Zimbabwe was among the first African countries to start administering Covid-19 vaccines to its people in February.
Since then we have been in the small group of leaders in primary vaccination against the infection.
Having been among the leading nations from the outset, the country has, once again, joined the small league of African nations that have started offering booster jabs.
By definition, booster doses are given to a vaccinated population that has completed a primary vaccination series, in the case of Covid-19, one or two doses of vaccine depending on the product. They are given at a time when the immunity and clinical protection offered by the primary vaccination would have fallen below a rate deemed sufficient in that population.
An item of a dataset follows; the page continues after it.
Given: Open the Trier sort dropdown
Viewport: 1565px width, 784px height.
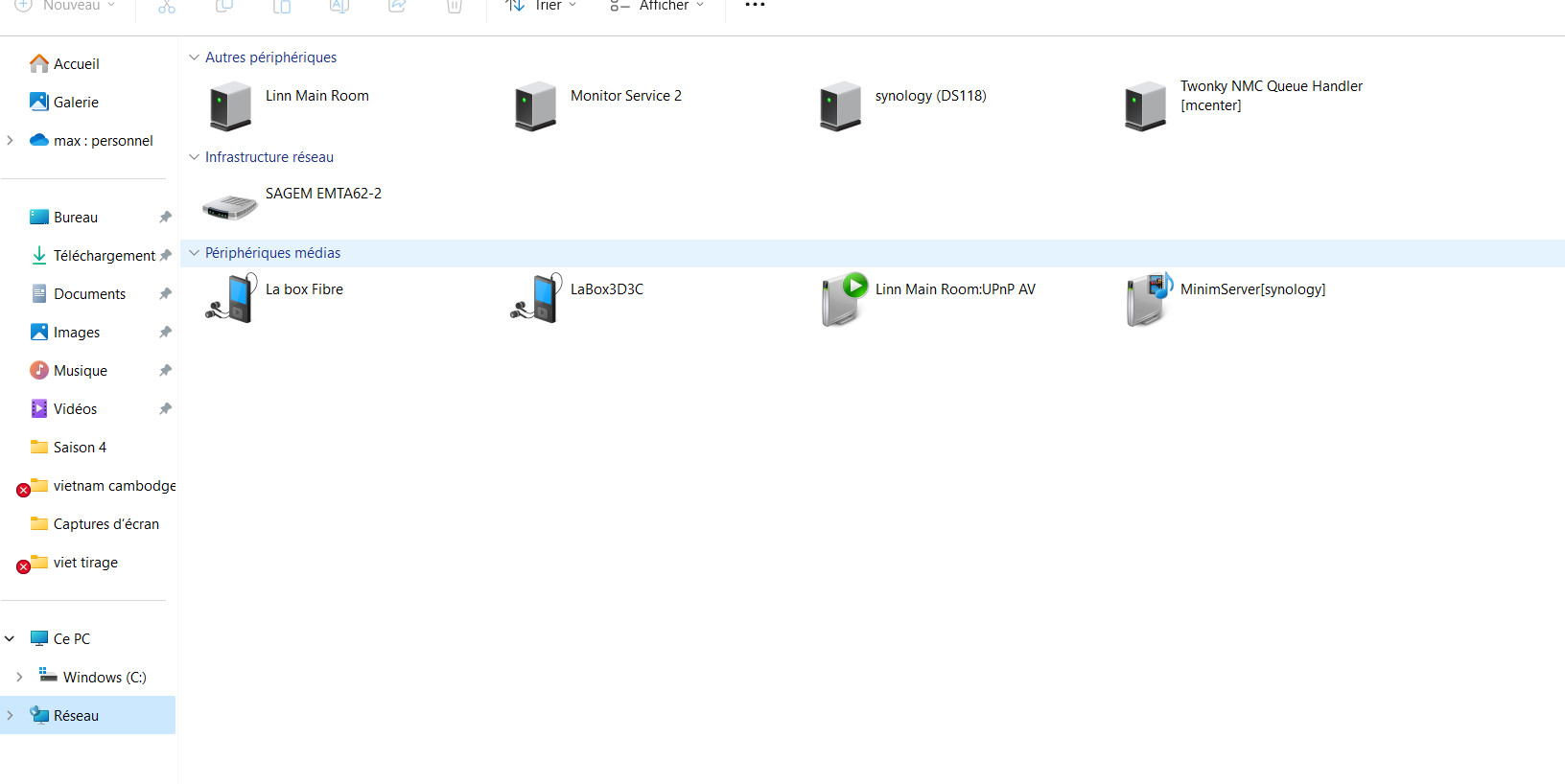Looking at the screenshot, I should coord(542,7).
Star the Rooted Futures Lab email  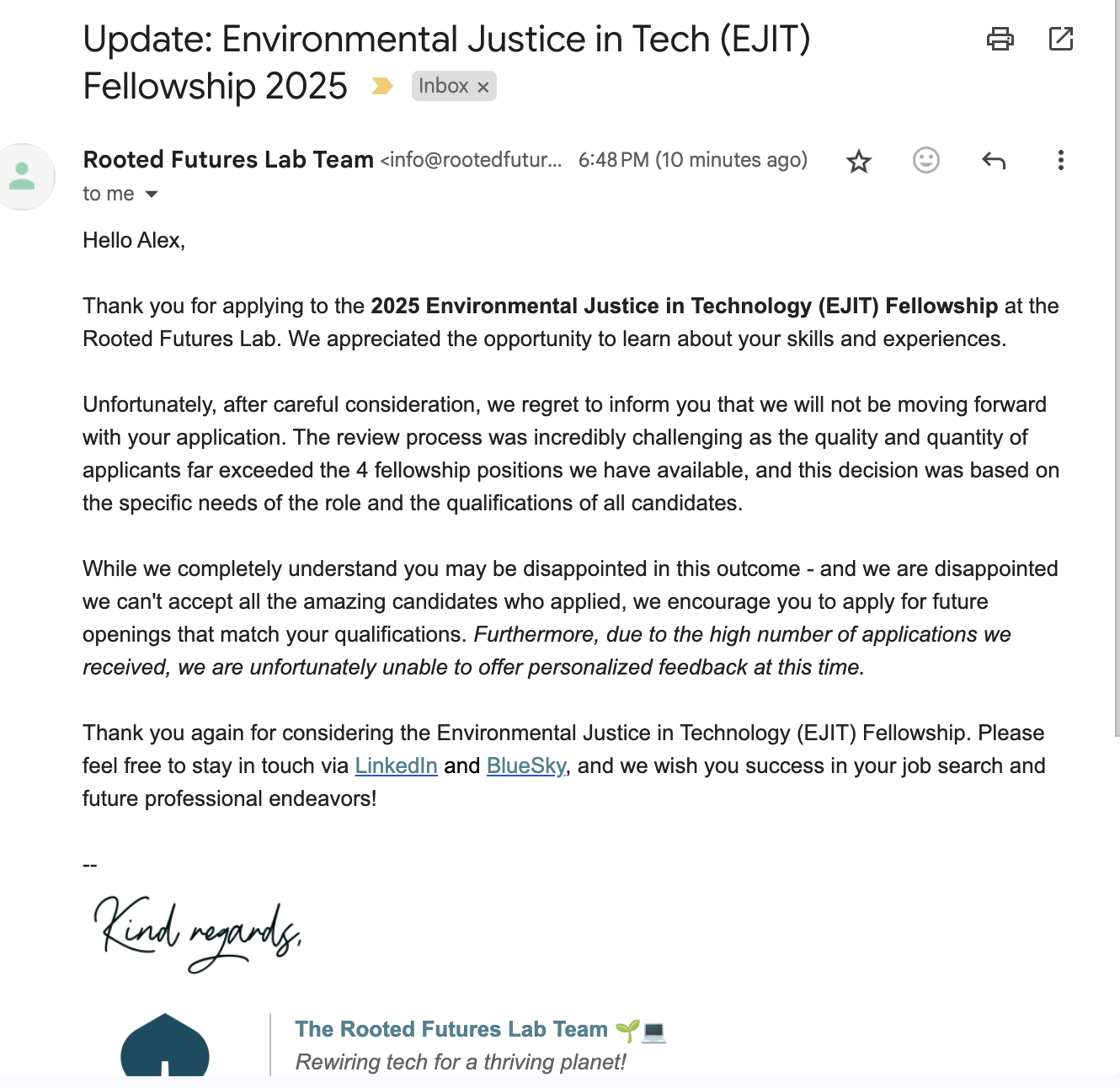pyautogui.click(x=859, y=161)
The objective of a booster dose is to restore vaccine effectiveness from that considered no longer sufficient.
According to an international medical journal, Lancet, a third dose of the Covid-19 vaccine is effective in protecting individuals against severe outcomes when compared with receiving only two doses at least five months ago.
A Lancet study estimated that a third dose had up to 93 percent effectiveness in preventing Covid-19-related hospital admission, reduced severe disease by up to 92 percent and prevented up to 81 percent of Covid-19-related fatalities.
Mauritius started giving dose number three on September 23, Tunisia starting its own booster campaign in the same month. Morocco, which has vaccinated 67 percent of its population, started giving the third dose in October. South Africa was expected to begin its own process on November 8.
Egypt’s health ministry said on November 24 it would activate within days its plan to offer vaccine booster shots. Nigeria said on November 15 it would do the same.
Given that the first Covid-19 jabs were given in our country 10 months ago, the science that the capacity of a vaccine to prevent severe disease is five or six months and the emergence of new variants, the Government has said frontline workers, senior citizens and those who are immuno-compromised can, with immediate effect, start getting third doses. If one got two doses of Sinovac, Sinopharm or Sputnik V they will get their third dose of the same vaccine.
“I am asking you all to be vaccinated and this morning I made a decision that those who have been fully vaccinated can go for a booster shot, which is the third one if they want,” President Mnangagwa said in Bulawayo on Friday, while also urging citizens to continue wearing masks, sanitising, washing hands with soap under running water and social distancing.
“We have enough doses for everyone in this country. We are receiving many more doses of vaccines in about five to six days from now, which are more than the country’s population. Even if people get double vaccination, we still have a surplus.
Those who think they want a booster you can go and get the third jab. Those who haven’t been vaccinated, I urge you to get vaccinated, no one is safe until you also get vaccinated then we all feel safe.”
The manner in which the Government has tackled Covid-19, from the nuanced restrictions it has imposed to the administration of vaccines is truly to be commended, especially so for a country whose economy is under sanctions.
As a result of the measures, infection rates and fatalities are generally manageable. Also, the Government has procured or received donations totaling up to 20 million vaccine doses with millions more on the way. About 2, 8 million citizens had been fully immunised by Saturday while 3, 8 million had had their first jab.
The Government decision to give the third dose to those who are willing will certainly assist in reducing the severe impact of Covid-19. It shows that the fight against this lethal infection is top of authorities’ priority list. It, too, shows that the Government’s response to Covid-19 is led by science for frontline workers who had had their first two jabs around March, which is nine months ago, now need booster shots. Additionally, no one knows the potency of omicron, the latest Covid-19 strain.
Yes, the country is a distance away from attaining herd immunity, that of having fully immunised about 10 million citizens, but the reason why that is so is not a shortage of vaccines, only vaccine hesitancy among our people. Indeed, vaccination centres have been empty of clients since August and there are millions of doses that have not been administered.
As the President said on Friday, even if one gets double vaccination, there remains a surplus of vaccines. Therefore, there is nothing stopping the Government moving to the next stage, while, of course, still offering primary vaccination.
Multiple times, we have decried, in this space, the refusal of some citizens to get vaccine protection. Our message is still the same, let us all get the Covid-19 vaccine and continue wearing face masks, avoiding crowds, washing and sanitising our hands and taking good care of our health.